AMF (Argument Mining Framework)

AMF is a comprehensive toolkit designed to streamline and unify various argument mining modules into a single platform. By leveraging the Argument Interchange Format (AIF), AMF enables seamless communication between different components, including segmenters, turnators, argument relation identifiers, and argument scheme classifiers.

Resources

Table of Contents

  1. Overview
  2. Installation
  3. Components
  4. Usage
  5. API Reference
  6. License

Overview

AMF provides a modular approach to argument mining, integrating various components into a cohesive framework. The main features include:

  • Argument Segmentator: Identifies and segments arguments within argumentative text.
  • Turninator: Determines dialogue turns within conversations.
  • Argument Relation Identification: Identifies argument relationships between argument units.
  • Argument Scheme Classification: Classifies arguments based on predefined schemes.

Installation

Prerequisites

Ensure you have Python installed on your system.
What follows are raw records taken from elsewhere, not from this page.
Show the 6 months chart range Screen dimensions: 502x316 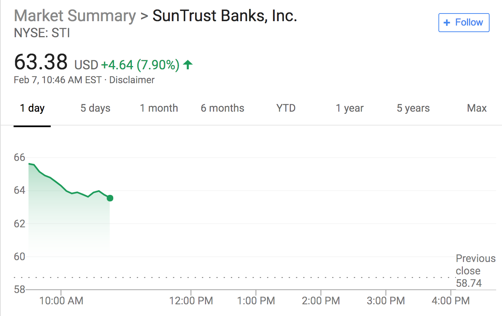pos(223,108)
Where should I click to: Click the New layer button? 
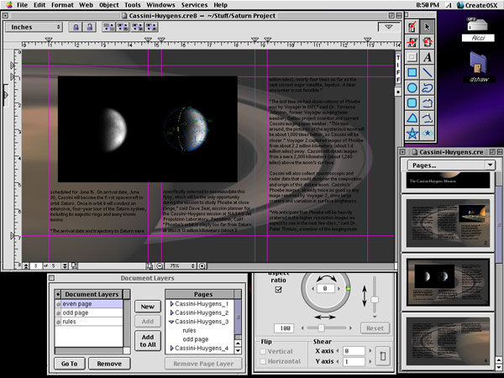tap(147, 307)
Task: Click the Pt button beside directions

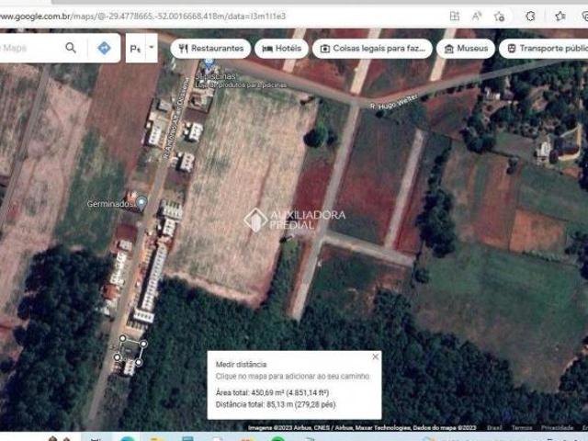Action: 135,49
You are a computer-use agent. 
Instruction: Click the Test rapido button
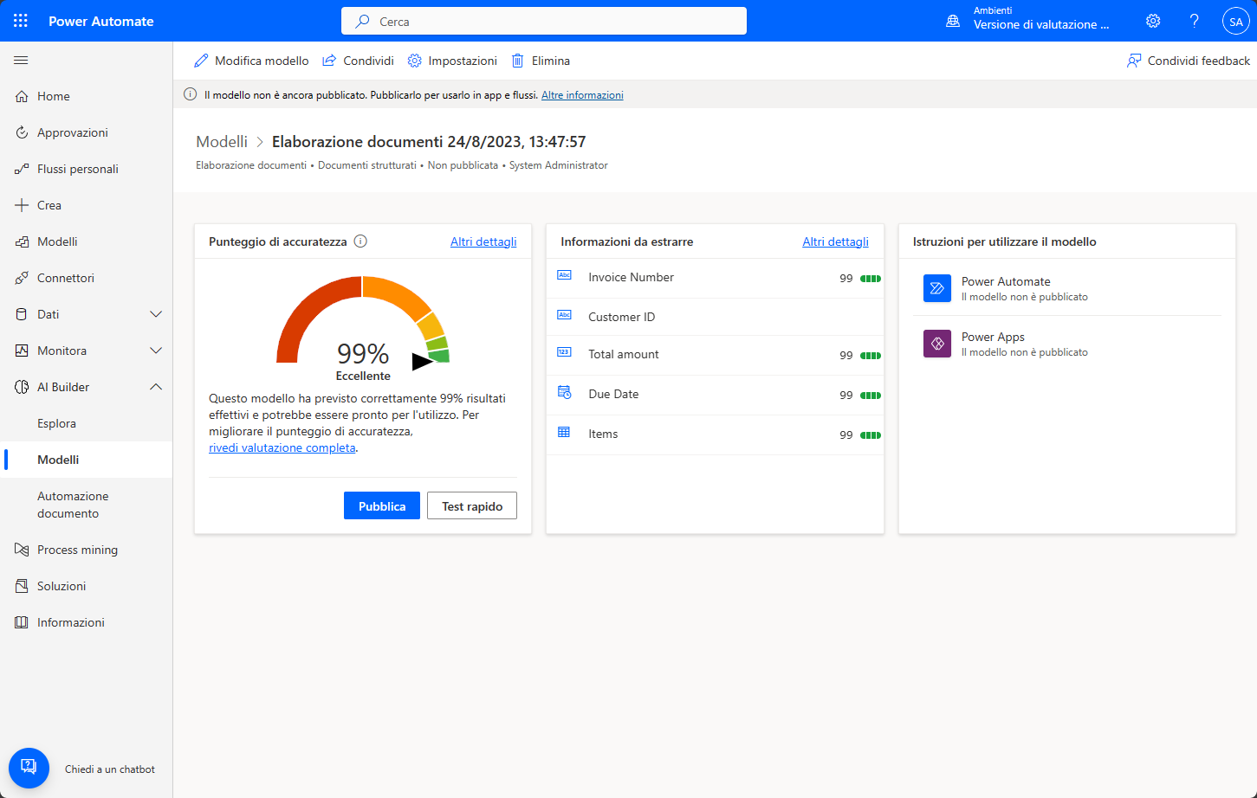(x=472, y=505)
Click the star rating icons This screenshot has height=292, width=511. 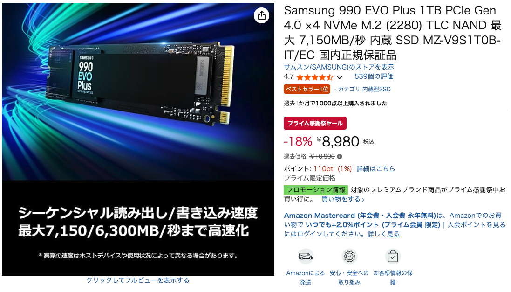[x=315, y=77]
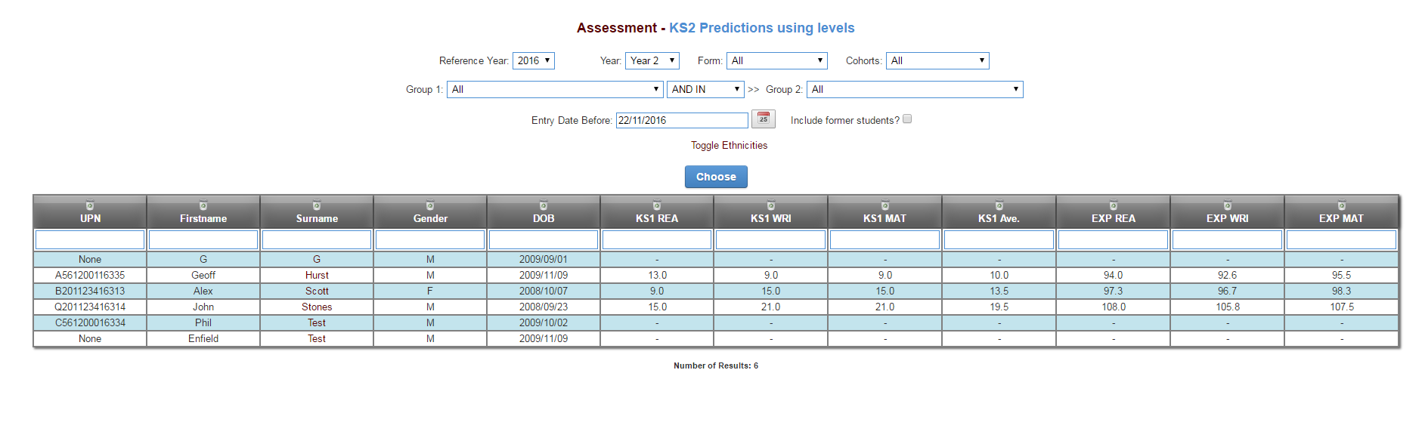Click the icon above KS1 REA header
The width and height of the screenshot is (1422, 441).
click(x=657, y=205)
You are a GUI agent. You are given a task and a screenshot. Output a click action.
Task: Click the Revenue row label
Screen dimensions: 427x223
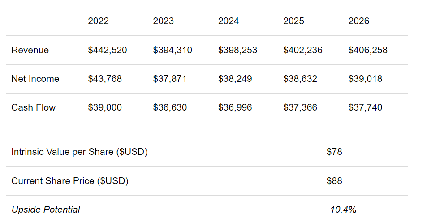(30, 50)
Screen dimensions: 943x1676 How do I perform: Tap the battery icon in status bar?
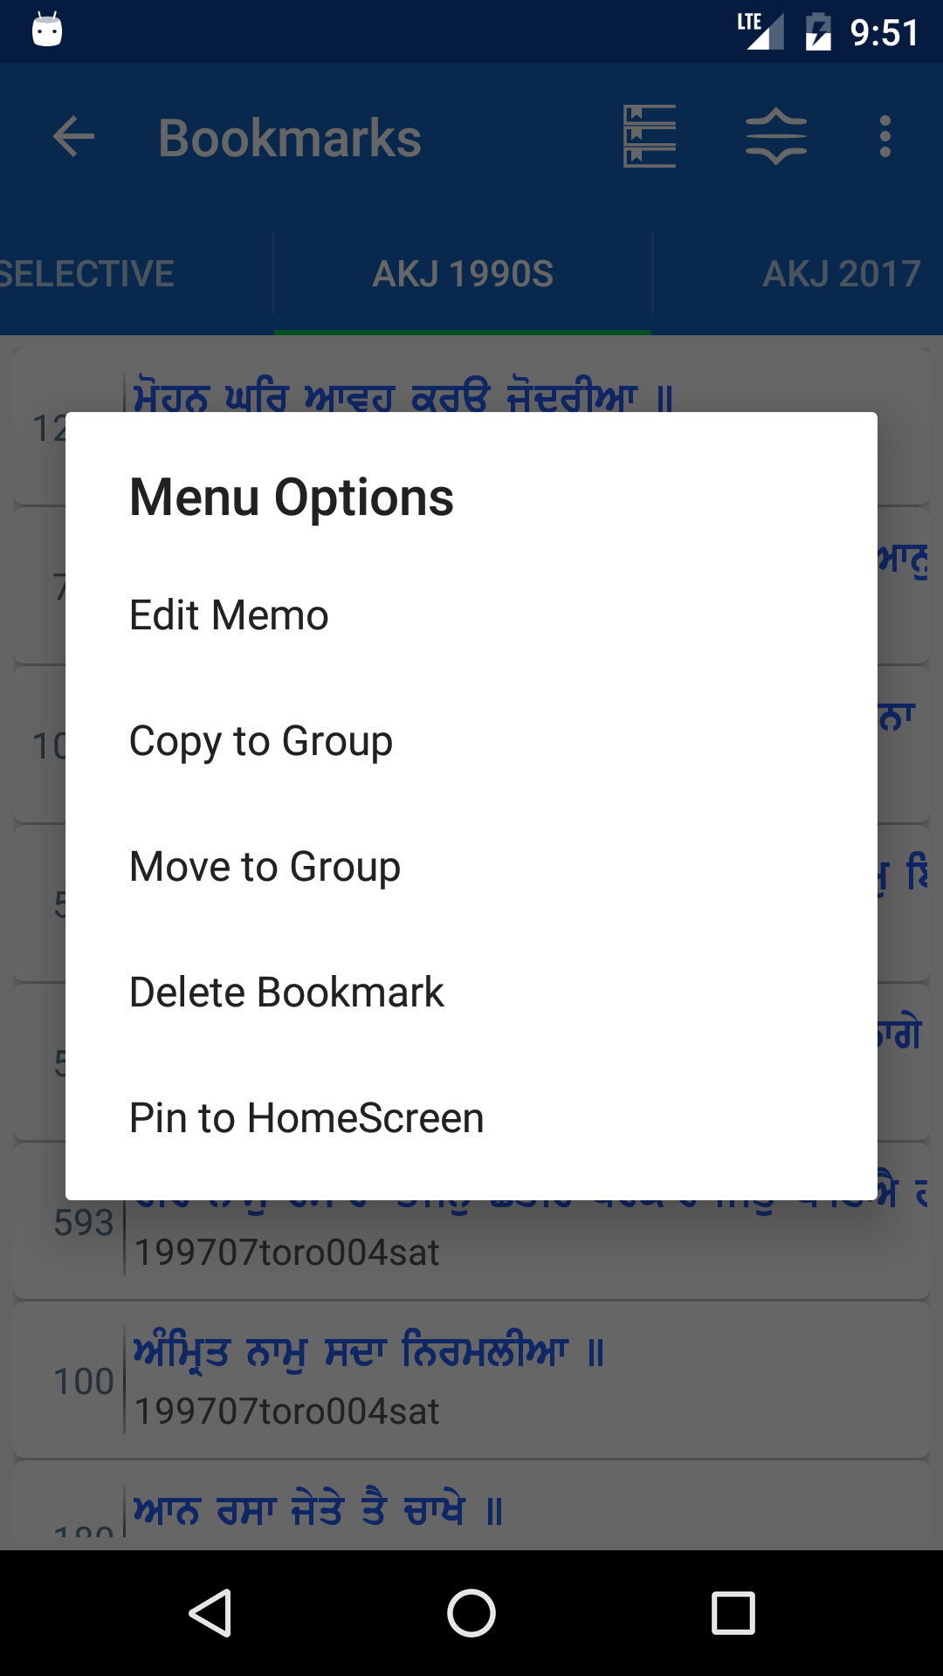[818, 32]
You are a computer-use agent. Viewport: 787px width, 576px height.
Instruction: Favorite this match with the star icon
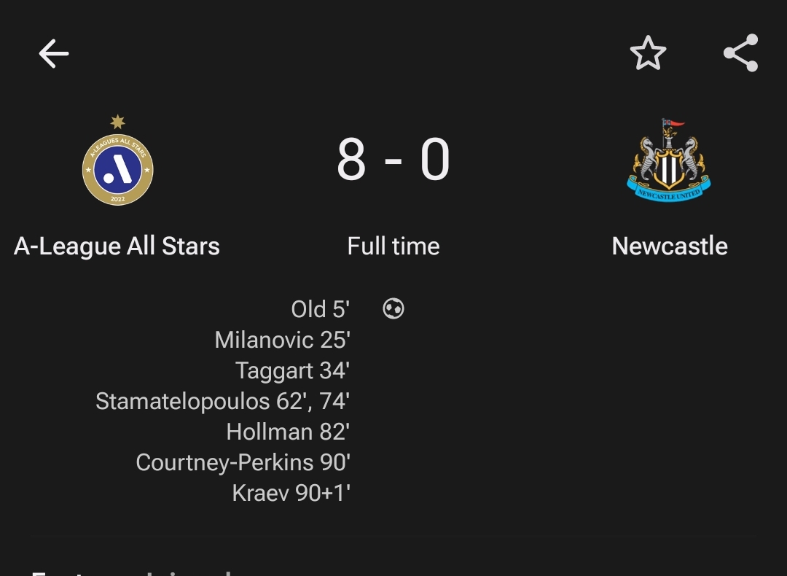coord(648,52)
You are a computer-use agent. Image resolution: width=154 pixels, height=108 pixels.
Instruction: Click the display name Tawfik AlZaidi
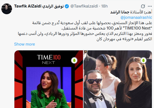28,6
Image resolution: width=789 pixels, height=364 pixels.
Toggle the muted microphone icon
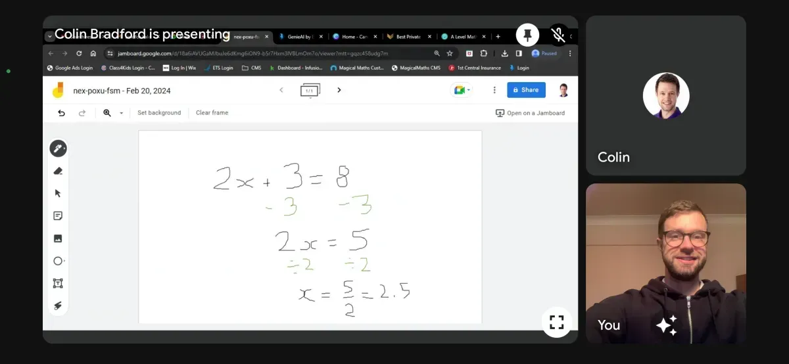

AMF is compatible with Python 3.6 and above.

Step 1: Create a Virtual Environment

It's recommended to create a virtual environment to manage dependencies:

python -m venv amf-env

Activate the virtual environment:

  • Windows:
    .\amf-env\Scripts\activate
    
  • macOS/Linux:
    source amf-env/bin/activate
    

Step 2: Install Dependencies

With the virtual environment activated, install AMF using pip:

pip install argument-mining-framework

This command will install the latest version of AMF along with its dependencies.

Components

Argument Segmentor

The Argument Segmentor component is responsible for detecting and segmenting arguments within text.

Read More

Turnator

The Turnator identifies and segments dialogue turns, facilitating the analysis of conversations and interactions within texts. This module is particularly useful for dialogue-based datasets.

Read More

Argument Relation Identifier

This component identifies and categorizes the relationships between argument units.

Read More

Argument Scheme Classifier

The Argument Scheme Classifier categorizes arguments based on predefined schemes, enabling structured argument analysis.

Read More

Usage

Predictor Example

Below is an example of how to use the AMF Predictor class to generate an argument map using an input provided based on AIF:

from argument_mining_framework.argument_relation.predictor import ArgumentRelationPredictor
import json

# Initialize Predictor
predictor = ArgumentRelationPredictor(model_type="dialogpt", variant="vanilla")

# Example XAIF structure
xaif = {
    "AIF": {
        "nodes": [
            {"nodeID": "1", "text": "THANK YOU", "type": "I", "timestamp": "2016-10-31 17:17:34"},
            {"nodeID": "2", "text": "COOPER : THANK YOU", "type": "L", "timestamp": "2016-11-10 18:34:23"},
            # Add more nodes as needed
        ],
        "edges": [
            {"edgeID": "1", "fromID": "1", "toID": "20", "formEdgeID": "None"},
            {"edgeID": "2", "fromID": "20", "toID": "3", "formEdgeID": "None"}
            # Add more edges as needed
        ],
        "locutions": [],
        "participants": []
    },
    "text": "people feel that they have been treated disrespectfully..."
}

# Convert XAIF structure to JSON string
xaif_json = json.dumps(xaif)

# Predict argument relations
result_map = predictor.argument_map(xaif_json)
print(result_map)

Full Workflow Example

In this section, we demonstrate how to use multiple components of the AMF framework in a complete argument mining workflow. This example shows how to process a text input through the Turninator, Segmenter, Propositionalizer, and Argument Relation Predictor components and visualise the ouput.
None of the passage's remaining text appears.